「いま,会いにゆきます」
土井裕泰監督,中村獅童,竹内結子出演(日本,2004)。
妻を病気で亡くし,子どもと二人で暮らす主人公,妻は子どもに絵本を残し,雨の季節が来ると戻ってくると話していた。そして雨の季節と共に記憶を失った妻が現れ,数ヶ月を共にする。
映画のヒットを受けて,ドラマも作られるなどそれなりに話題を呼んだ作品。なんというか,旬を過ぎた後で見るというのがポイントですよね。役者が役者だけに,きざな映画なんじゃないかと見たら,意外によかった。
中村獅童は,どうしちゃったんだという位,ちょっと抜けた感じ。これが予想を裏切っていい感じ。子どもとも名前で呼び合う感じも,そうだよなーこういう環境で父親風吹かしていたら続かないよなーと納得。
映画の展開はそれなりに予測できる。あまり毒のない人たちばかり出てくるあたりは,多少浮き世ばなれしている。実際映画を見ている時もそんな風に感じた。
例えば,子どもはこういう状態にあったら,こんなにかわいくなくって,きっと「父さんなんて嫌いだー」とか意味不明に父親を恨むかしていないとおかしい。
主役の二人にしたって,できすぎだ。しかも,尽くすタイプの女性像じゃないか。
そんな感じで,竹内結子がやがて去っていくシーンを迎えても,なるほどまあまあの出来だね,とスルーできていました。
しかし,最後の妻の日記のシーンから終わりまでは,不覚にも号泣してしまった。これは,なるほどね,だからああだったのか,と合点がいったから。

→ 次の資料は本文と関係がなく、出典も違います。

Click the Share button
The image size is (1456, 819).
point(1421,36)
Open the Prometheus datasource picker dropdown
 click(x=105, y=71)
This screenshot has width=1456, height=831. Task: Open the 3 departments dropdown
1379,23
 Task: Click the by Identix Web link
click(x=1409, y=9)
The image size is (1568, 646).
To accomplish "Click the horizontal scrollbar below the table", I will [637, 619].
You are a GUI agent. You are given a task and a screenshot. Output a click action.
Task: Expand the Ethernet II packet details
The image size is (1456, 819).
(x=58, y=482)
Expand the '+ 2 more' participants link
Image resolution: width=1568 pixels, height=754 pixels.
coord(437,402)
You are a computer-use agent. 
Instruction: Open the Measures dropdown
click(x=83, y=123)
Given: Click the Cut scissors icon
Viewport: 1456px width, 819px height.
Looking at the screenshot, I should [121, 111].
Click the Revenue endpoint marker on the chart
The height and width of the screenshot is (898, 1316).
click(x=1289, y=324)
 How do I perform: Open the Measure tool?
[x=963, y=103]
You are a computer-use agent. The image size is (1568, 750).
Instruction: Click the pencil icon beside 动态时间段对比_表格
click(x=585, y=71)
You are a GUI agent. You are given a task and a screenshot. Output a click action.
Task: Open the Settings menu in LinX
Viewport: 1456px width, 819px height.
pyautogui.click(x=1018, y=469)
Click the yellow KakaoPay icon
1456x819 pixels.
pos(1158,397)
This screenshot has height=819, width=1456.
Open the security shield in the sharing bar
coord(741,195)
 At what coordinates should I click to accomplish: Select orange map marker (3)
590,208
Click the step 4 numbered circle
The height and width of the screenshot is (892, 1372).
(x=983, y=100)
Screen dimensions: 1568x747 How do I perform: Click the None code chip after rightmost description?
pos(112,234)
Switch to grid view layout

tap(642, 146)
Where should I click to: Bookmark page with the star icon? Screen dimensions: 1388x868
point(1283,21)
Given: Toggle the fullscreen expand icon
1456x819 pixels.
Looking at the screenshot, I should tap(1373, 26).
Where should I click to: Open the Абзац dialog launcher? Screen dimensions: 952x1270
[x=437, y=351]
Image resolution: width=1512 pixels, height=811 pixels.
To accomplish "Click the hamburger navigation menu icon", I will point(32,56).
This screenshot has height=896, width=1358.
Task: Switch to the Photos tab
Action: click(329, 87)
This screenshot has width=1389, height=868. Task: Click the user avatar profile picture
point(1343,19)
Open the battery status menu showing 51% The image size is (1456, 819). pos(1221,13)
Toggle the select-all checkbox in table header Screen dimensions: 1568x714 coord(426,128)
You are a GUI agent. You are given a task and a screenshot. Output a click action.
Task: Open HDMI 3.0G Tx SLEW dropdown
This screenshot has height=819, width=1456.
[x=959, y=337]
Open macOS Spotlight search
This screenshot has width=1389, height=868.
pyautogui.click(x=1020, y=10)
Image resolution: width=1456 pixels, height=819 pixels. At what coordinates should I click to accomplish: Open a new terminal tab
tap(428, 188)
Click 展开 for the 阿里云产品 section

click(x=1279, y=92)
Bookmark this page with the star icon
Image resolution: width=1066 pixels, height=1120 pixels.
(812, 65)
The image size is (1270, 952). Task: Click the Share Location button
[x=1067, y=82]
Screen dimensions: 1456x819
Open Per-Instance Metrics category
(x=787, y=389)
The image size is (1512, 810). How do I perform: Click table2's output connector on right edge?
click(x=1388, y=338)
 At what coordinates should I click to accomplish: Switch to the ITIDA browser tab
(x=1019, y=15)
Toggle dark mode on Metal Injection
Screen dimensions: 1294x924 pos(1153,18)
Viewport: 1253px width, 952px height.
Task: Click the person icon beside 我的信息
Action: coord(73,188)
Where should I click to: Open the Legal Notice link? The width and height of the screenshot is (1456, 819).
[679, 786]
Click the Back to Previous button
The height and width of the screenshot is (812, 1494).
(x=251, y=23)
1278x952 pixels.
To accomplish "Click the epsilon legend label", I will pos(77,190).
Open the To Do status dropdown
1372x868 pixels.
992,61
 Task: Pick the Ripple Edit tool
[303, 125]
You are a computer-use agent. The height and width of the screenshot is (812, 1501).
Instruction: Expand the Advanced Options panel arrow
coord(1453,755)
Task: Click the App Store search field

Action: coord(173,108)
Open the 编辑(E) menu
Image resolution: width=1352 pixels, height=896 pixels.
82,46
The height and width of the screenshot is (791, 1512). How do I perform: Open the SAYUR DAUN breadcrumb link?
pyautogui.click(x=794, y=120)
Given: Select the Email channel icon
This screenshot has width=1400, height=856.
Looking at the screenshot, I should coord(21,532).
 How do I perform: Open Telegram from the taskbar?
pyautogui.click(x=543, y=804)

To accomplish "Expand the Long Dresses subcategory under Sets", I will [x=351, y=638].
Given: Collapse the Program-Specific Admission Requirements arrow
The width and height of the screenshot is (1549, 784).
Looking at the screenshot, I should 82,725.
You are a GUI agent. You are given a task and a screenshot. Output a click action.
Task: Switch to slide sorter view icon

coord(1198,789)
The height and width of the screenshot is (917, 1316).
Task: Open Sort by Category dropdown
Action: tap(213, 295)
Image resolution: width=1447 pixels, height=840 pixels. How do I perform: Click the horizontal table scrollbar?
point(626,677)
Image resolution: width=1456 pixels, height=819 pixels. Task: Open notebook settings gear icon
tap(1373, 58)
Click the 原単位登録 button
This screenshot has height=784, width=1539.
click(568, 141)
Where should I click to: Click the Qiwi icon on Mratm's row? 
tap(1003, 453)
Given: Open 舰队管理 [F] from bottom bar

尽くすタイプを演じていた部分もある訳です。しかも,恋愛の初めだったのなら,あるだろうなこういうピュアな気持ち。そう,その時間差が泣ける訳です。
おそらくある程度は,夫に対する同情の気持ちもあるでしょう。一つの思い出をめぐって,妻からの静かな感想が日記という媒体を通じて伝わる。うまい展開だと思いました。
片や,主演カップルは早々と離婚協議中なんていう話題を目にすると,恵まれすぎた恋愛はしんどいんだよね,実は。と,変に納得。